• Document segment:
--------

Recent work in machine translation has evolved from the traditional word and phrase-based models to include hierarchical phrase-based and syntax based models. These advances are motivated by the desire to integrate richer knowledge within the translation process to explicitly address limitations of the purely lexical phrase-based model.

Generalized phrases as discussed in (Chiang, 2005) attempt to directly address the limitations of purely lexical phrases, and have shown significant improvements in translation quality by introducing constructs for sub-phrase representation. However, generalizations are represented by a single sub phrase category (and a glue rule for serial combination), providing the ability (and risk) of inserting any available sub-phrase into a larger phrase.

The first contribution of this dissertation work is the grammar extraction method of syntax-augmented machine translation (SAMT), an extension to Chiang’s model that provides multiple generalization types based on the phrase-structure parse trees of the training target sentences. We report improvements over strong phrase-based as well as hierarchical phrase-based baselines for French-to-English, Chinese-to-English, and Urdu-to-English.

--------

• Stated problem: Please pick up the dissertation abstract above on syntax-augmented machine translation and continue it from its final sentence.

• Collected material:
--------

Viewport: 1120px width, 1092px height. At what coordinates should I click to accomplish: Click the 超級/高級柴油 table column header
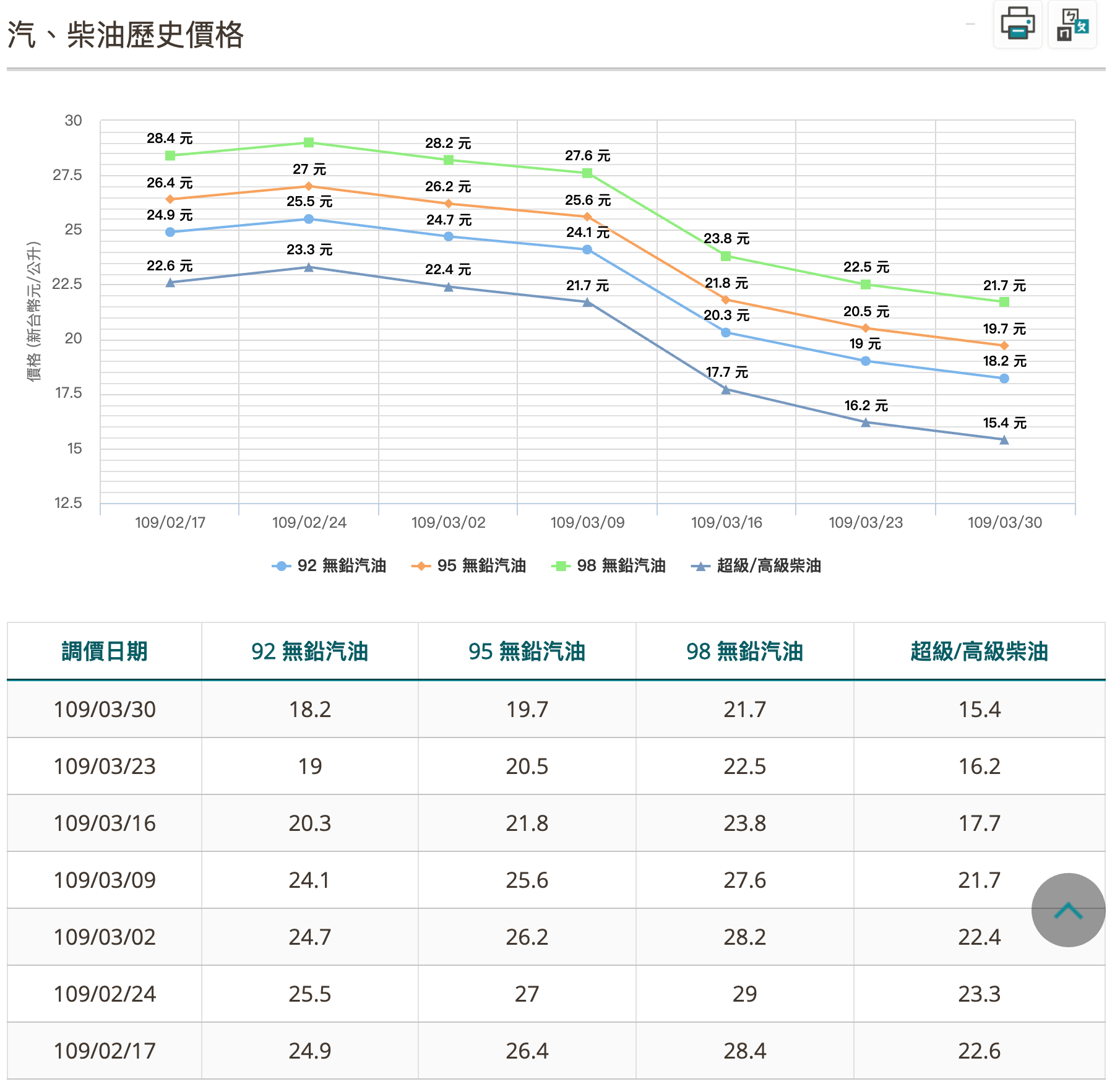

--------

• Reply:
We then propose several improvements to hierarchical and syntax augmented MT. We add a source-span variance model that estimates rule probabilities based on the number of source words spanned by the rule and its substituted child rules, introduce methods of combining hierarchical and syntax-based PSCFG models, and experiment with syntax-augmented MT variants based on source-side syntax as well as joint source and target syntax.

Syntax-based models such as SAMT typically rely on word-alignments and parse trees of the training sentence pairs, which are assumed to be correct. In reality, these alignments and parses are not human-generated, but instead result from the most probable configuration of a stochastic model. Weprovide a method to induce grammars over hidden alignments and parses, approximated from N-best lists. We present results showing improvements for hierarchical phrase-based MT as well as SAMT when using the widened pipeline. The SAMT model presupposes the availability of phrase-structure parse trees for the target training sentences. However, syntactic parsers are only available for a limited set of languages. We propose methods to label prob abilistic synchronous context-free grammar (PSCFG) rules using only word tags, generated by either part-of-speech analysis or unsupervised word class induction. The proposals range from simple tag-combination schemes to a phrase clustering model that can incorporate an arbitrary number of features. Our models improve translation quality over Chiang’s hierarchical phrase based MT model on the NIST large resource Chinese-to-English translation task. These improvements persist when using automatically learned word tags, suggesting broad applicability of our technique across diverse language pairs for which syntactic resources are not available.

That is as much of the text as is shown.